Extracted data entries:
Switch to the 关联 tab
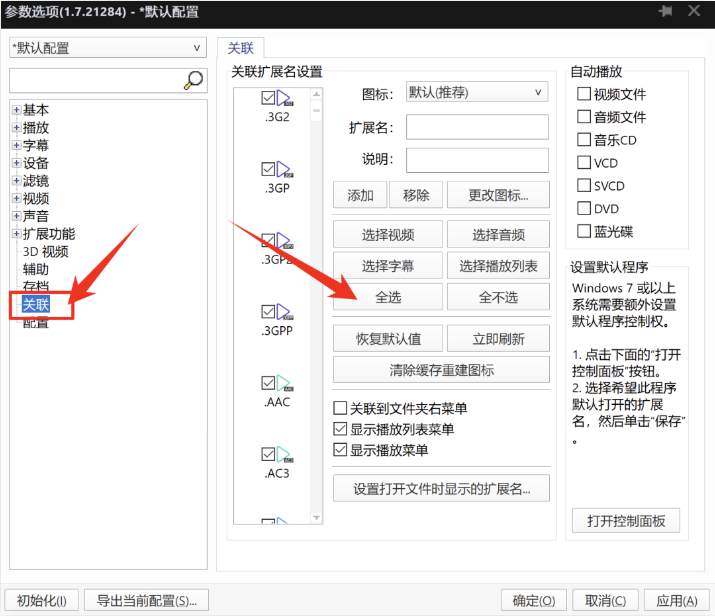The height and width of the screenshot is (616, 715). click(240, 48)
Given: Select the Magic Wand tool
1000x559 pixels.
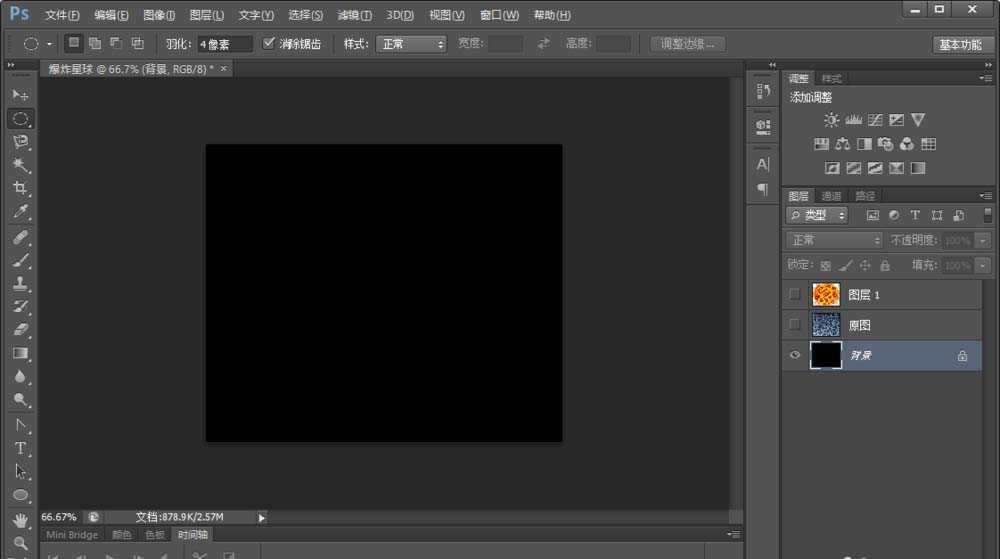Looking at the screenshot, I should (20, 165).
==
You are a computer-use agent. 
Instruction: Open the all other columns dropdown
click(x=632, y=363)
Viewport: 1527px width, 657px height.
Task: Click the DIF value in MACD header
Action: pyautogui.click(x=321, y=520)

Exercise task | Rewrite the lines of the records starting at the line containing "Given: Select the Magic Wand tool" and ending at the line containing "Looking at the", replacing "Magic Wand" with "Lasso" and changing nothing else. Leave the pictures out of the answer.

Result of this exercise |
Given: Select the Lasso tool
1000x559 pixels.
Looking at the screenshot, I should (20, 165).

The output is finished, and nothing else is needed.